The Bard of Avon and the Church of Rome

William Shakespeare’s Catholic faith emerges in his poetry and plays

The 'Chandos portrait' of Shakespeare in the National Portrait Gallery
The 'Chandos portrait' of Shakespeare in the National Portrait Gallery (photo: Register Files)

Blessed John Henry Newman wrote that Shakespeare had “so little of a Protestant about him that Catholics have been able, without extravagance, to claim him as their own.” Hilaire Belloc, echoing Newman, insisted that “the plays of Shakespeare were written by a man plainly Catholic in habit of mind.” G. K. Chesterton, reaching the same conclusion, stated that Shakespeare’s Catholicism was “a thing that every Catholic feels by every sort of convergent common sense to be true.” Newman, Belloc and Chesterton drew their conclusions from their deep understanding of Shakespeare’s work, not having the benefit of the wealth of biographical evidence for the Bard’s Catholicism that has emerged in the past century or so. Today, those who claim that Shakespeare was a Catholic can employ the historical facts of his life and times, as well as the textual evidence to be gleaned from his poetry and plays.

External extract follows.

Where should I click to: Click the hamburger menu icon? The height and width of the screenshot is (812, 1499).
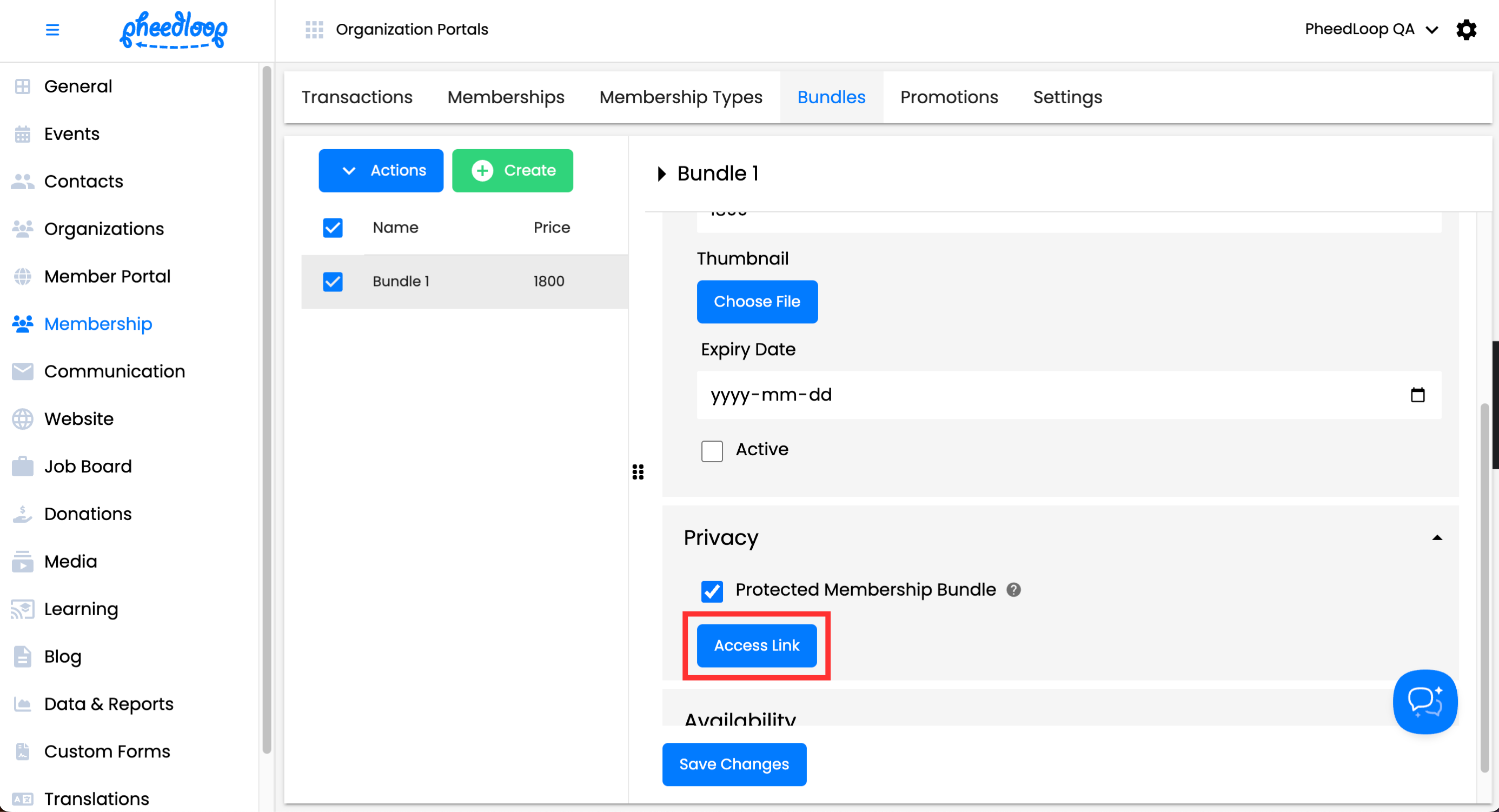(x=52, y=30)
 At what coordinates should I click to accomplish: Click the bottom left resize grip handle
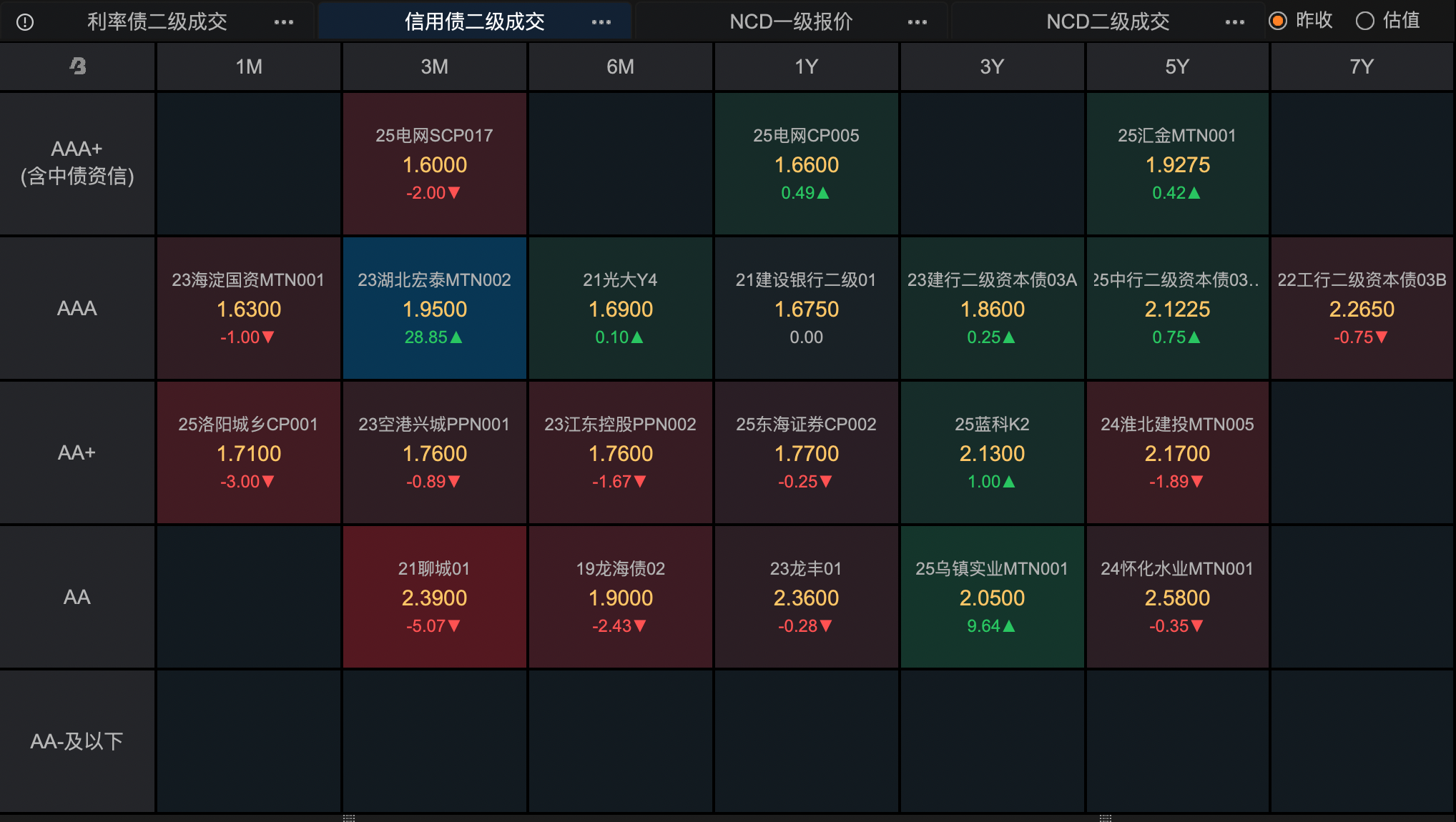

Today it is widely accepted, albeit reluctantly by many, that Shakespeare was raised in a devoutly Catholic family at a time when the practice of the Faith was illegal. His mother’s family was one of the most notoriously defiant of all the recusant Catholic families in England. Several of Shakespeare’s cousins lost their lives for their part in so-called papist plots. John Shakespeare, the poet’s father, seems to have resigned from his life in local politics rather than take the anti-Catholic Oath of Supremacy. Years later, in 1592, while his son was in London forging a reputation as a playwright, he was fined for being a defiant Catholic who refused, in conscience, to attend the services of the state religion. Years later, in 1606, Shakespeare’s daughter, Susanna, was similarly fined. Like his father and daughter, Shakespeare seems to have refused to attend Anglican services.

As for Shakespeare himself, he seems to have inherited and embraced the Catholicism of his parents. He was apparently forced to leave his hometown of Stratford-upon-Avon after making an enemy of Sir Thomas Lucy, a notorious persecutor of local Catholics, and there is evidence that he worked as a schoolmaster at a militantly Catholic house in the north of England, possibly meeting the Jesuit martyr, St. Edmund Campion, while he was there.

Following his arrival in London, court records show that Shakespeare had allegedly threatened the lives of two anti-Catholics who had gloated about their raids on Catholic homes and their burning of “papist” books and crucifixes. Shakespeare’s patron, the Earl of Southampton, was a Catholic who had another Jesuit martyr, St. Robert Southwell, as his personal confessor. There is abundant evidence to show that Shakespeare knew and admired this Jesuit saint.

Perhaps the strongest biographical evidence for the Bard’s Catholicism is his purchase of the Blackfriar’s Gatehouse, a notorious centre for illegal Catholic activity in London, and his befriending of John Robinson, a Catholic whose brother entered the English College in Rome to study for the priesthood. The final piece of biographical evidence is provided by Shakespeare’s will, of which many of his Catholic friends were beneficiaries, proving beyond all reasonable doubt that, in the plaintive words of the 16th century Anglican clergyman, Richard Davies, Shakespeare had “died a papist.”

Apart from the overwhelming evidence for Shakespeare’s Catholicism to be found in the facts of his life there is an abundance of converging evidence that emerges in his works. Several of his sonnets and poems allude sympathetically to known Catholics, killed or persecuted for their faith, including St. Thomas More, St. Robert Southwell, St. Anne Line, and William Byrd. As for his plays, his sympathy for Catholic martyrs is evident in his part in the writing of Sir Thomas More and in the sympathetic portrayal of Catherine of Aragon in Henry VIII. Positive allusions to the life, death and poetry of St. Robert Southwell can be seen in several plays, including Romeo and Juliet, The Merchant of Venice and King Lear. There are thinly-veiled attacks on Queen Elizabeth I in Richard II and Hamlet and an excoriating condemnation of the ruthless Machiavellianism of King James I in Macbeth. Shakespeare also vents his spleen against the anti-Catholic spymasters, such as Lord Burghley and Francis Walsingham, in his characterization of Polonius in Hamlet and in the host of evil machiavels that he parades in his plays, including Iago in Othello, Edmund in King Lear, Claudius in Hamlet, and, of course, the diabolically ruthless Macbeth.

One could go on endlessly showing the evidence for the Bard’s Catholicism that emerges in his poetry and plays. Indeed the unearthing of such evidence would be a life’s work for a diligent scholar. Since, however, one must make an end, at least within the confines of a brief essay, we will conclude by returning to the words of Chesterton that the Bard of Avon’s allegiance to the Church of Rome is “a thing that every Catholic feels by every sort of convergent common sense to be true.”